New Zealand, in particular, was “respected globally” and seen as an industry leader. The relationship between international and domestic production was “symbiotic”, he said.
“We work abroad and that helps resource us to be able to tell our own stories. It’s essential we have international productions so that we can grow our talent, grow our capacity and capability.”
Commissioned by the Motion Picture Association (MPA) and the Australia-New Zealand Screen Association (ANZSA), the study conducted by Oxford Economics, analysed the production’s total economic impacts in New Zealand in 2020 when the majority of the first season was filmed.
Sweet Tooth begins streaming on Netflix on June 4.
As part of the production, more than $25 million was spent on local goods and services, supporting more than 950 New Zealand businesses.
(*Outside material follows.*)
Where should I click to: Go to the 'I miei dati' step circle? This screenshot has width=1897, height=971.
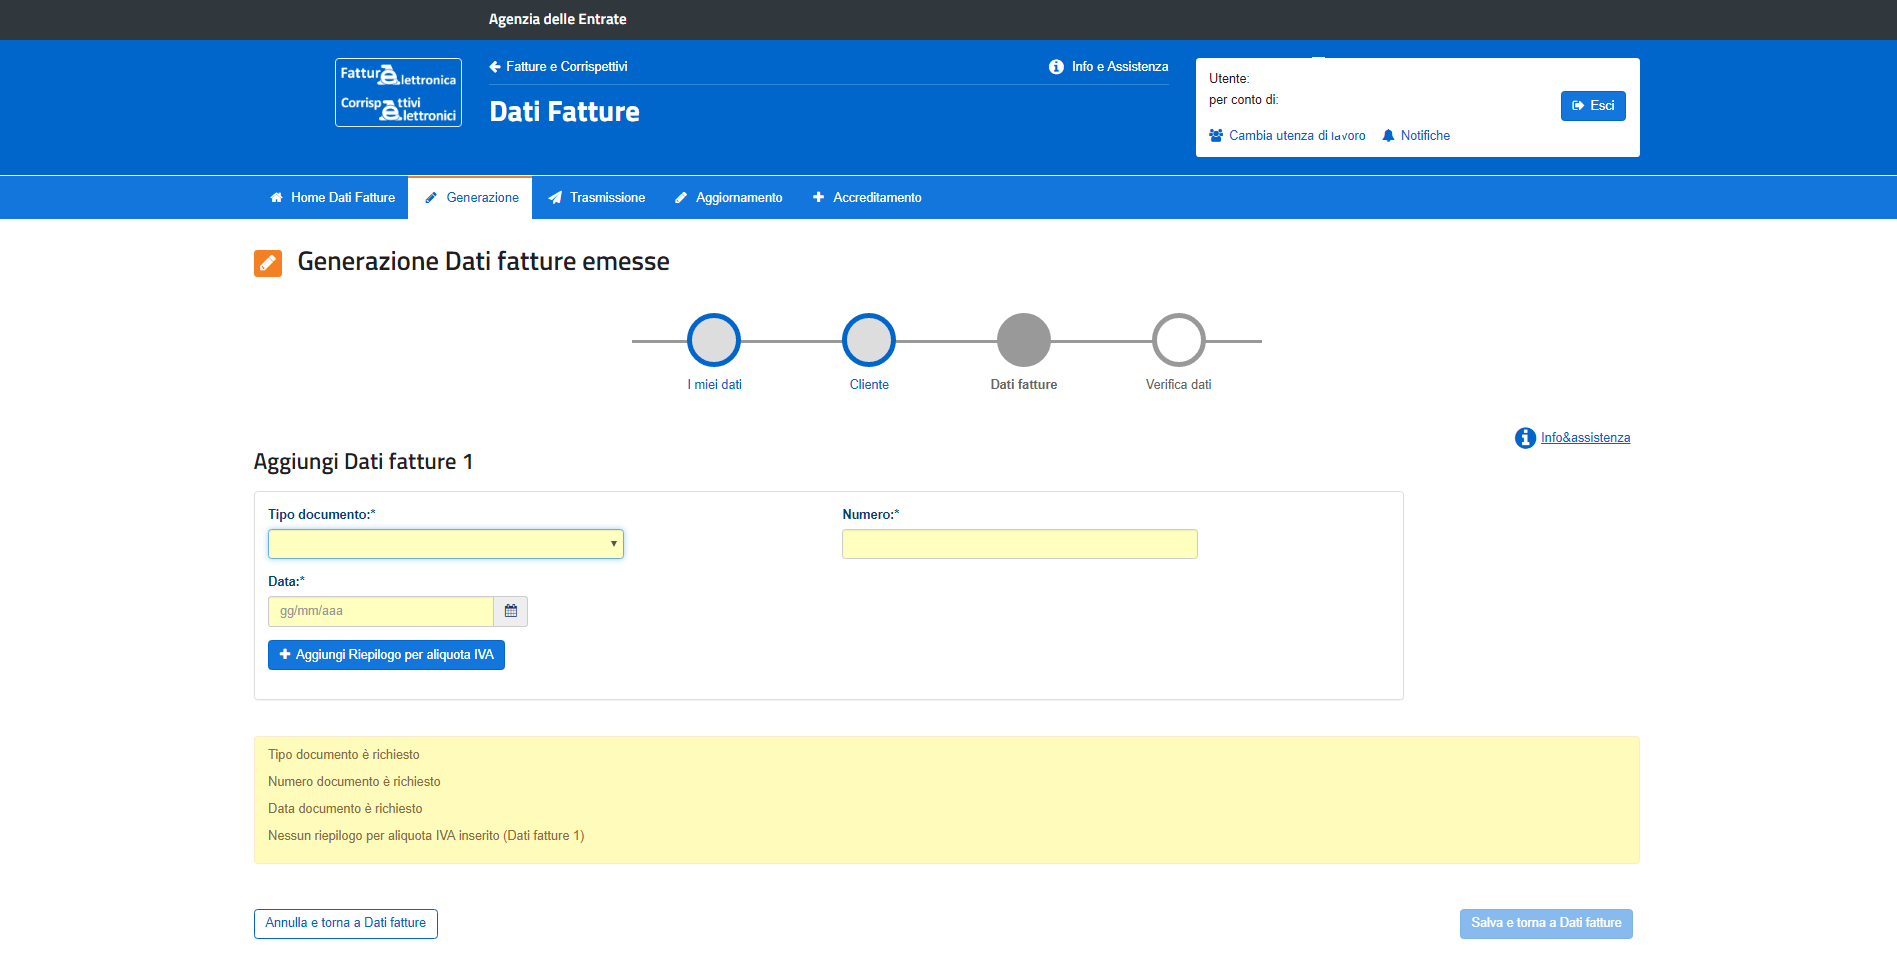click(714, 340)
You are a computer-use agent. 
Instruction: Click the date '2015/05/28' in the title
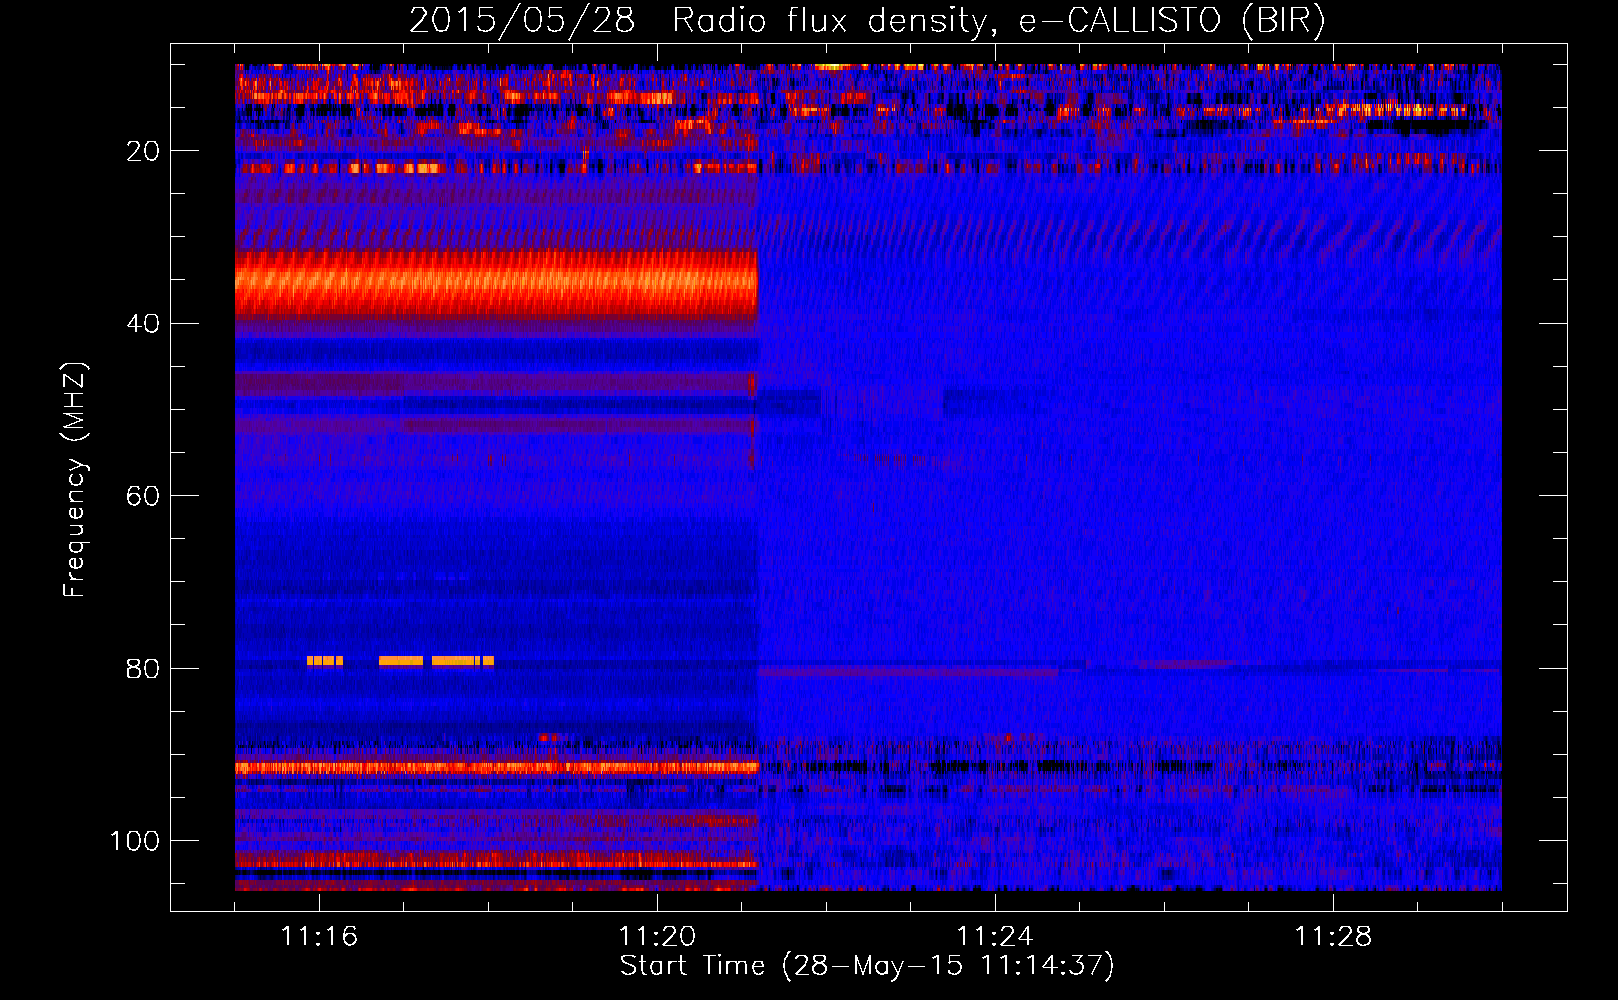click(521, 20)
Another $21m went towards wages and salaries for local production crew and associated labour.
Paul Muller, chief executive of ANZSA, said the study had found the production helped put money in the hands of New Zealand screen workers as well as creating opportunities for small businesses throughout the country.
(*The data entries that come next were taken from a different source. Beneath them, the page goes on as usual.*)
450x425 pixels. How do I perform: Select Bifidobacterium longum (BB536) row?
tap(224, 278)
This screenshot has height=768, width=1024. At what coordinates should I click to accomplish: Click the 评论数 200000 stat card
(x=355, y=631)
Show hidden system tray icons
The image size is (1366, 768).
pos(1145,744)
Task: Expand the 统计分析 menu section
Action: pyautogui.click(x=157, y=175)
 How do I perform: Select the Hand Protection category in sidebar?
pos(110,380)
“This is a great case study to underscore how film and television productions act as a powerful economic driver,” he said.
He said New Zealand had “world-class” crews, scouting locations and great infrastructure which made it an attractive destination.
The Government is reviewing the Screen Production Grant, a move that has been concerning for the industry here.
Asked if he was concerned about the review, Muller said it was an “opportunity” adding the report highlighted the potential benefit such schemes brought to New Zealand’s economy.
“Investing in the [Screen Production Grant] is good for New Zealand,” he said. “Every dollar we get the back is $7 worth of economic activity.
“These type of reports consistently show strong benefits and this is one of the reasons, so many governments are having these kinds of rebate programmes and incentive programmes.”